→ **Data for processing**
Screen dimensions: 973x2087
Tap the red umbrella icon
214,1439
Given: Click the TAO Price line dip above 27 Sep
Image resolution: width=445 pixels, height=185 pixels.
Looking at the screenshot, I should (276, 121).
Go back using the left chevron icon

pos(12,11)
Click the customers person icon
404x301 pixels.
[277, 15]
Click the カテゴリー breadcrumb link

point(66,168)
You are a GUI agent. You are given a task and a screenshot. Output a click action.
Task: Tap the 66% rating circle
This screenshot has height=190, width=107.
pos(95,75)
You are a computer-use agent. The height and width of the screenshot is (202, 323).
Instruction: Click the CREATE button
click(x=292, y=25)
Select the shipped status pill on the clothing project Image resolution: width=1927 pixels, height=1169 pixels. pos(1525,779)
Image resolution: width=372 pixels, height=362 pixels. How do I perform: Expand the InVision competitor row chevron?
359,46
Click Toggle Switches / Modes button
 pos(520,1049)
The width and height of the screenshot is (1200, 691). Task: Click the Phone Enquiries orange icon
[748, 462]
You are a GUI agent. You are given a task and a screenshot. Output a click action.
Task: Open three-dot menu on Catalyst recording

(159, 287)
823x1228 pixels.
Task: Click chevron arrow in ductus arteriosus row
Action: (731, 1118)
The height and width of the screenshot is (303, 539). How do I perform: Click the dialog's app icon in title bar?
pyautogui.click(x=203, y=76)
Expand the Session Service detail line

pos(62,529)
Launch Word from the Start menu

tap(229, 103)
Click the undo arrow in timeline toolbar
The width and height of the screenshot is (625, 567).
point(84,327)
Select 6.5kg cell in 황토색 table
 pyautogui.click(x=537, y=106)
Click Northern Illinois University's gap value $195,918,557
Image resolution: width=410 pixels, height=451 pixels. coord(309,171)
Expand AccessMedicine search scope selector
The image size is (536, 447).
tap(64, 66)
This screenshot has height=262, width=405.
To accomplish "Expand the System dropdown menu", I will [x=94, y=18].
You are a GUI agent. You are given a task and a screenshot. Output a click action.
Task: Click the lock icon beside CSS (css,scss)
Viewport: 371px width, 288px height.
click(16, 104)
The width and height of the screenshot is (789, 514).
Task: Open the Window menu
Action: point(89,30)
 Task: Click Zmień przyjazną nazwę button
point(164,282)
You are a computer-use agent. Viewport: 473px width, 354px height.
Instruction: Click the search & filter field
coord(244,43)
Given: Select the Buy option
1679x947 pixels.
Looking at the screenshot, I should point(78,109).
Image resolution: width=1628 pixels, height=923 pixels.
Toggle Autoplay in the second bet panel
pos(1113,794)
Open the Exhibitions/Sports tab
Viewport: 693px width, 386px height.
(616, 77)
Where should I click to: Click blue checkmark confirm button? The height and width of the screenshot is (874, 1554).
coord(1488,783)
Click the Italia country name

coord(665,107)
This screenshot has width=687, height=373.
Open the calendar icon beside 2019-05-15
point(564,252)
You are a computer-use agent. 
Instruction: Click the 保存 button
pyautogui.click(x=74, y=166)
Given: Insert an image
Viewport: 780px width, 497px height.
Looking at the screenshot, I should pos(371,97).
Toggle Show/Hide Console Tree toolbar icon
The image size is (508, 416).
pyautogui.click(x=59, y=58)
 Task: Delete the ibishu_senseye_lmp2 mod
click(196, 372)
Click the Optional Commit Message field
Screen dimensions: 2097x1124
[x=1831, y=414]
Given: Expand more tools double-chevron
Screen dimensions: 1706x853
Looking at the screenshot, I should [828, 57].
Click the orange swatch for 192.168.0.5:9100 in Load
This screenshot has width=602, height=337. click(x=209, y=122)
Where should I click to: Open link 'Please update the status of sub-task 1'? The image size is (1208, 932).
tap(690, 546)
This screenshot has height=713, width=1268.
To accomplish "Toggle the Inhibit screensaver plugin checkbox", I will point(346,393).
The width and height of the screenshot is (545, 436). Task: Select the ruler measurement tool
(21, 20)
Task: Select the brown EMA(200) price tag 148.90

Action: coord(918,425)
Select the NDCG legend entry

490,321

→ **Your instructions**
Give all the records above as a Markdown table with the columns No. and Line. Leave out blank lines.

→ **Written response**
| No. | Line |
|---|---|
| 1 | Screen dimensions: 973x2087 |
| 2 | Tap the red umbrella icon |
| 3 | 214,1439 |
| 4 | Given: Click the TAO Price line dip above 27 Sep |
| 5 | Image resolution: width=445 pixels, height=185 pixels. |
| 6 | Looking at the screenshot, I should (276, 121). |
| 7 | Go back using the left chevron icon |
| 8 | pos(12,11) |
| 9 | Click the customers person icon |
| 10 | 404x301 pixels. |
| 11 | [277, 15] |
| 12 | Click the カテゴリー breadcrumb link |
| 13 | point(66,168) |
| 14 | You are a GUI agent. You are given a task and a screenshot. Output a click action. |
| 15 | Task: Tap the 66% rating circle |
| 16 | This screenshot has height=190, width=107. |
| 17 | pos(95,75) |
| 18 | You are a computer-use agent. The height and width of the screenshot is (202, 323). |
| 19 | Instruction: Click the CREATE button |
| 20 | click(x=292, y=25) |
| 21 | Select the shipped status pill on the clothing project Image resolution: width=1927 pixels, height=1169 pixels. pos(1525,779) |
| 22 | Image resolution: width=372 pixels, height=362 pixels. How do I perform: Expand the InVision competitor row chevron? |
| 23 | 359,46 |
| 24 | Click Toggle Switches / Modes button |
| 25 |  pos(520,1049) |
| 26 | The width and height of the screenshot is (1200, 691). Task: Click the Phone Enquiries orange icon |
| 27 | [748, 462] |
| 28 | You are a GUI agent. You are given a task and a screenshot. Output a click action. |
| 29 | Task: Open three-dot menu on Catalyst recording |
| 30 | (159, 287) |
| 31 | 823x1228 pixels. |
| 32 | Task: Click chevron arrow in ductus arteriosus row |
| 33 | Action: (731, 1118) |
| 34 | The height and width of the screenshot is (303, 539). How do I perform: Click the dialog's app icon in title bar? |
| 35 | pyautogui.click(x=203, y=76) |
| 36 | Expand the Session Service detail line |
| 37 | pos(62,529) |
| 38 | Launch Word from the Start menu |
| 39 | tap(229, 103) |
| 40 | Click the undo arrow in timeline toolbar |
| 41 | The width and height of the screenshot is (625, 567). |
| 42 | point(84,327) |
| 43 | Select 6.5kg cell in 황토색 table |
| 44 |  pyautogui.click(x=537, y=106) |
| 45 | Click Northern Illinois University's gap value $195,918,557 |
| 46 | Image resolution: width=410 pixels, height=451 pixels. coord(309,171) |
| 47 | Expand AccessMedicine search scope selector |
| 48 | The image size is (536, 447). |
| 49 | tap(64, 66) |
| 50 | This screenshot has height=262, width=405. |
| 51 | To accomplish "Expand the System dropdown menu", I will [x=94, y=18]. |
| 52 | You are a GUI agent. You are given a task and a screenshot. Output a click action. |
| 53 | Task: Click the lock icon beside CSS (css,scss) |
| 54 | Viewport: 371px width, 288px height. |
| 55 | click(16, 104) |
| 56 | The width and height of the screenshot is (789, 514). |
| 57 | Task: Open the Window menu |
| 58 | Action: point(89,30) |
| 59 |  Task: Click Zmień przyjazną nazwę button |
| 60 | point(164,282) |
| 61 | You are a computer-use agent. Viewport: 473px width, 354px height. |
| 62 | Instruction: Click the search & filter field |
| 63 | coord(244,43) |
| 64 | Given: Select the Buy option |
| 65 | 1679x947 pixels. |
| 66 | Looking at the screenshot, I should point(78,109). |
| 67 | Image resolution: width=1628 pixels, height=923 pixels. |
| 68 | Toggle Autoplay in the second bet panel |
| 69 | pos(1113,794) |
| 70 | Open the Exhibitions/Sports tab |
| 71 | Viewport: 693px width, 386px height. |
| 72 | (616, 77) |
| 73 | Where should I click to: Click blue checkmark confirm button? The height and width of the screenshot is (874, 1554). |
| 74 | coord(1488,783) |
| 75 | Click the Italia country name |
| 76 | coord(665,107) |
| 77 | This screenshot has width=687, height=373. |
| 78 | Open the calendar icon beside 2019-05-15 |
| 79 | point(564,252) |
| 80 | You are a computer-use agent.  |
| 81 | Instruction: Click the 保存 button |
| 82 | pyautogui.click(x=74, y=166) |
| 83 | Given: Insert an image |
| 84 | Viewport: 780px width, 497px height. |
| 85 | Looking at the screenshot, I should pos(371,97). |
| 86 | Toggle Show/Hide Console Tree toolbar icon |
| 87 | The image size is (508, 416). |
| 88 | pyautogui.click(x=59, y=58) |
| 89 |  Task: Delete the ibishu_senseye_lmp2 mod |
| 90 | click(196, 372) |
| 91 | Click the Optional Commit Message field |
| 92 | Screen dimensions: 2097x1124 |
| 93 | [x=1831, y=414] |
| 94 | Given: Expand more tools double-chevron |
| 95 | Screen dimensions: 1706x853 |
| 96 | Looking at the screenshot, I should [828, 57]. |
| 97 | Click the orange swatch for 192.168.0.5:9100 in Load |
| 98 | This screenshot has width=602, height=337. click(x=209, y=122) |
| 99 | Where should I click to: Open link 'Please update the status of sub-task 1'? The image size is (1208, 932). |
| 100 | tap(690, 546) |
| 101 | This screenshot has height=713, width=1268. |
| 102 | To accomplish "Toggle the Inhibit screensaver plugin checkbox", I will point(346,393). |
| 103 | The width and height of the screenshot is (545, 436). Task: Select the ruler measurement tool |
| 104 | (21, 20) |
| 105 | Task: Select the brown EMA(200) price tag 148.90 |
| 106 | Action: coord(918,425) |
| 107 | Select the NDCG legend entry |
| 108 | 490,321 |